Mata kecil itu berpendar melawan rasa bosan di tengah hiruk pikuk orang dewasa, hingga matanya berbinar melihat seorang gadis cantik, terlihat anggun dengan raut keibuan. Ini dia yang di carinya.
Kaki kecilnya melangkah dengan tatapan tak lepas dari gadis bergaun bercorak bunga dengan bagian atas di balut jas berwarna senada dengan warna bunga di gaunnya.
Menarik rok gadis tersebut dan memiringkan wajah dengan mata mengerjap imut.
"Mom.. Kau.. Aku ingin kau menjadi Mommyku.."
"Anak kecil kau bicara apa.. Ayo aku bantu mencari Ibumu.."
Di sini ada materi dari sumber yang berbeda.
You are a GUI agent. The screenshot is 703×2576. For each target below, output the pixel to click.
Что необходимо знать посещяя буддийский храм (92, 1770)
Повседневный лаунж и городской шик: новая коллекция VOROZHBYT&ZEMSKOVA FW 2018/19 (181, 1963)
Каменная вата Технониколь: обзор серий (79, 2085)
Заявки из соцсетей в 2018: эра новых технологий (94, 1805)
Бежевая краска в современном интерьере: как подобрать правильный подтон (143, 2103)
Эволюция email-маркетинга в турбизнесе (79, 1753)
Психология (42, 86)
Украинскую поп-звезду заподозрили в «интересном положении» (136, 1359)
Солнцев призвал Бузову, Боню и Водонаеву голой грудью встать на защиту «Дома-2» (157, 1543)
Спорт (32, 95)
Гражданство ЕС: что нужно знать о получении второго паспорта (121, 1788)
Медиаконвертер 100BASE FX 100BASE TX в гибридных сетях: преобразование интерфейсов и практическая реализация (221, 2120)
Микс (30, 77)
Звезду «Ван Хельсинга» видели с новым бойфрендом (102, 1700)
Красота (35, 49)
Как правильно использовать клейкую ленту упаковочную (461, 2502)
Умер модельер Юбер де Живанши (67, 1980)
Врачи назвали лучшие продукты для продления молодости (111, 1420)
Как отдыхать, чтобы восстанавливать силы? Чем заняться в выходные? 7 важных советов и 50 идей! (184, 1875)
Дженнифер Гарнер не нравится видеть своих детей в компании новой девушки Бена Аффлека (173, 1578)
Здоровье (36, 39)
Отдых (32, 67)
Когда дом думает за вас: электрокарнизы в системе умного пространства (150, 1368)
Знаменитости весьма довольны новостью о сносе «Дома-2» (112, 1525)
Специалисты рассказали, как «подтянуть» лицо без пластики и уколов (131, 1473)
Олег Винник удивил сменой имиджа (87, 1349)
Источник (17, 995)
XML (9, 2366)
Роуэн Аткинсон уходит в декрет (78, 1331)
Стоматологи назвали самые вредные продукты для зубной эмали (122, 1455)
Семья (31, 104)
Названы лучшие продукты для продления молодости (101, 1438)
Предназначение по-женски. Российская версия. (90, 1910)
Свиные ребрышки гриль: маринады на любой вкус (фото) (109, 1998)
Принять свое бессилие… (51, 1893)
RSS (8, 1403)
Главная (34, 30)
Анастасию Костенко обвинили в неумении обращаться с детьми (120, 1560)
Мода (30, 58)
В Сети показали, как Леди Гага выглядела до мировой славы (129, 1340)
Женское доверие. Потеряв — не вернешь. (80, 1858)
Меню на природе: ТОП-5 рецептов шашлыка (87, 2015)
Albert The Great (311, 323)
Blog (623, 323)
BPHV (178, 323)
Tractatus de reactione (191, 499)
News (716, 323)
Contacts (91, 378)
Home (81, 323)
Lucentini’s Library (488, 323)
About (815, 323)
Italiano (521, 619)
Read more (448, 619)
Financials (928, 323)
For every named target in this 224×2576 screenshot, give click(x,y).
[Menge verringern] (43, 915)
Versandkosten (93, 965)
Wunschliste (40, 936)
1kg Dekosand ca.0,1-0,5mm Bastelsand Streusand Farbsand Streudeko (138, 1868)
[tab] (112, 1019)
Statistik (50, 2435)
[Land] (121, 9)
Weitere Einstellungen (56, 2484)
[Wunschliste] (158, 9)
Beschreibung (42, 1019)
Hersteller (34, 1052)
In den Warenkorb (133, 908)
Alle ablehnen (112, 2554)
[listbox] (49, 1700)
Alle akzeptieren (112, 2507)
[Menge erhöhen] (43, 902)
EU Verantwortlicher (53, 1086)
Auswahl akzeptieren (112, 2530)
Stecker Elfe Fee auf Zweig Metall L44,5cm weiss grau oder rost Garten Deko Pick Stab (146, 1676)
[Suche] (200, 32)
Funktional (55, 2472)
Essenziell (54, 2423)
"Tidak, Ibuku sudah tiada, dan aku ingin kau yang menjadi Mommy ku."
"Baiklah siapa namamu?."
"Namaku Daren, Daren Mikhael Wilson aku anak dari orang terkenal dan kaya di kota ini, jadi jika kau menikah dengan Daddyku kau tidak akan miskin dan akan hidup senang."
Karya ini diterbitkan atas izin NovelToon nenah adja, isi konten hanyalah pandangan pribadi pembuatnya, tidak mewakili NovelToon sendiri
TW 31: Jangan Jadi Bodoh
Tiba di ruang makan Isa melihat Daren yang masih belum makan, lalu tangannya terulur mengusak rambut Daren.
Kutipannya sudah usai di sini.